Je m'aperçois que tous ces objets sont liés au père. Le stéthoscope et la paire de jumelles, de manière évidente ; pour le pèse-lettres, c'est moins clair.
Mon père avait une passion pour les objets. Les beaux objets. Le Rolleiflex, le microscope, le stéthoscope, le gyroscope, les jumelles, la caméra, le magnétophone.
À bien y regarder, la plupart de ces objets sont liés à la scopophilie, au plaisir de regarder, d'écouter, de voir, d'entendre. Même le pèse-lettres est concerné, finalement, puisqu'il s'agit de savoir combien une lettre est grosse de mots, combien de phrases elle a dans le ventre. Entre ouïr et jouir, il n'y a en français qu'un écart d'une lettre, l'initiale du sujet, du JE.
Ces objets sont aussi des instruments. Ils ne sont pas inutiles, ils ont une fonction. Ils sont l'une des multiples portes d'entrée de la connaissance (comme la sexualité). Voir, observer, écouter, c'est entrer dans l'intimité de l'autre, que cet autre soit une personne ou une chose, c'est le comprendre, ou du moins essayer, s'en approcher.
Il y a un autre objet, objet de mon désir, c'est celui qui sert à prendre la tension. Encore un instrument de mesure. Il y a quelques années, des amis médecins m'en ont offert un, un tensiomètre. Mais, contrairement à ce que j'ai d'abord pensé, cet objet ne m'a pas excité, car il fonctionne tout seul. Il est automatisé. On met le brassard autour du bras, on appuie sur un bouton, et l'instrument se met en marche ; après quoi il vous délivre un résultat.
Quand j'étais enfant, nous avions à la maison une petite mallette noire (que je possède encore). À l'intérieur de cette mallette, on trouvait un stéthoscope, un brassard et une poire : tous objets nécessaires et suffisants pour prendre la tension. Mon père m'avait appris à écouter, et à en déduire une tension. Je ne sais plus le faire, et ça ne sert plus à rien, à cause de ces maudits instruments qui font tout, un peu comme les calculettes ont rendu le calcul mental inutile, un peu comme les claviers ont rendu l'apprentissage de l'écriture manuscrite inutile, un peu comme la photographie démocratisée à l'extrême a rendu le compte-rendu, le récit (et la mémoire) inutiles, un peu comme le mail a rendu la correspondance inutile, un peu comme l'avion a rendu le voyage impossible.
Les magnétophones, nous en avons eu beaucoup, à la maison. D'abord l'antique Grundig, puis un Akaï, puis, pour moi, les Revox, Teac, Tascam, en passant bien sûr par le magnéto-cassettes Philipps des années 60-70. J'ai continué avec les magnétophones numériques, le DAT d'abord, une merveille.
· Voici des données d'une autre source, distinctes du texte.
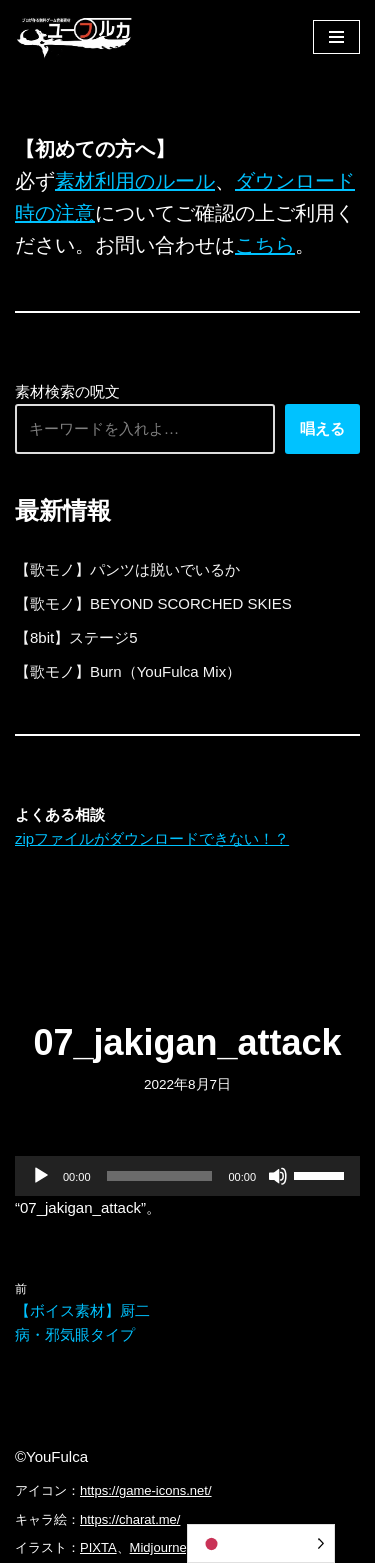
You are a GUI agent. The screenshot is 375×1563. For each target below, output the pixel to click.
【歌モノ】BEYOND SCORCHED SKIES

Mon père est mort avant de connaître ce bijou, le Nagra. Ne plus voir la bande magnétique s'enrouler autour de son axe a fichu un sacré coup à l'amateur. Mais le numérique a permis d'autres développements passionnants, il faut le reconnaître.
Finalement, tous ces instruments, qu'ils permettent de mesurer, de voir, d'entendre, de re-garder, permettent avant tout de garder une partie du monde avec soi, ou de faire entrer en soi une partie du monde, de la prendre avec soi, donc de la com-prendre.
Le roman, et plus largement la littérature, sont aussi des instruments qui permettent de comprendre le monde, soi-même et les autres, mais j'ai honte de l'écrire, car tout le monde le dit – beaucoup trop. Entre le roman et les instruments, entre la littérature et la manufacture, entre les phrases et les objets, c'est la guerre. C'est la guerre, parce que les objets se mettent en travers des phrases, nous en éloignent, nous en distraient. D'une autre côté, sans ses mêmes objets, les phrases ne seraient pas les mêmes. Et surtout, sans les instruments, les autres ne seraient approchables que d'une seule manière. C'est une guerre féconde – comme la sexualité.
Les voyeurs, je l'ai mille fois écrit, sont d'abord des voyants. Ce n'est pas tant la nudité qu'ils aiment voir, c'est la vérité, qu'ils espèrent apercevoir. Ils sont moins que les autres atteint de ce mal terrible : le manque d'audace, le manque d'imagination, le manque de manque. Ils savent mieux que quiconque que la nudité n'existe pas, qu'il faut la fabriquer, la construire, et, finalement, l'imaginer.